No matter how compelling the research or the unanimity of the scientific establishment, you can resist the pressure to operate inside a template of logical coherence and the scientific method.

I’m Right. You’re Wrong.

As someone who spends a great deal of time trying to understand scientific disagreements, and to some extent political ones, I’ve contemplated a possible explanation — that people often care more about feeling right than being right.  No one falls conveniently on either end of the spectrum, and understanding this distinction doesn’t offer a  recipe for unanimity — there are still too many unexamined cognitive biases.  It does however provide a starting point to pursue — not iron clad, irrefutable answers — but what is likely true based on collective efforts toward understanding.

The threshold for feeling right is low.  An emotional appeal.  Cleverly worded invective aimed at your ideological enemies.  Feeling right demands little evidence and starts with a conclusion, while ignoring contradictions — selectively seeking validation and plausible sounding premises.   There is a reason for the popularity of bombastic voices that present cleverly packaged half-truths.

An impassioned focus on being right — and pursuing a shared framework that will lead to what is probabilistically true — is more demanding.  It requires context.  It requests a willingness to admit error and change directions.  It demands our assertions are presented in a way that falsification is possible.  If our views can’t be wrong — we are trapped in an ideological bubble, reluctant to step outside into a world of discomfort, but also an environment of progress.

Feeling right can happen within seconds.
Caring about being right demands something deeper and more time consuming.
Feeling right is as easy as painting with broad sweeping brush strokes.
Being right takes fine, meticulous brush strokes — and patience.

▸ DATA FOR REVIEW:
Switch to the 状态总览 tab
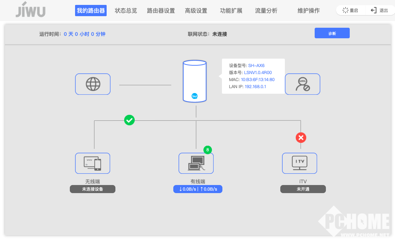395x244 pixels. pos(126,11)
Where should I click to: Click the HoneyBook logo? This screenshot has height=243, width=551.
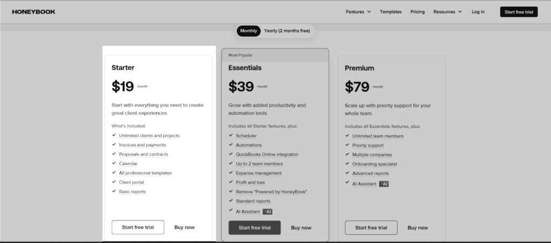click(33, 12)
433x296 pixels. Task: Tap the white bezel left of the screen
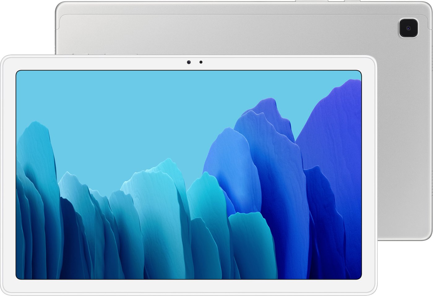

▸ AIM OF THE TASK:
Say whether each statement agrees with the text on feeling right versus being right. Answer yes or no for each, and quote the words from the text that decide it. 1. Feeling right requires little evidence. 2. Being right can happen within seconds. 3. Pursuing being right requires a willingness to admit error.

▸ RESPONSE TO THIS EXERCISE:
1. Yes: "Feeling right demands little evidence and starts with a conclusion"
2. No: "Feeling right can happen within seconds." and "Caring about being right demands something deeper and more time consuming."
3. Yes: "It requests a willingness to admit error and change directions."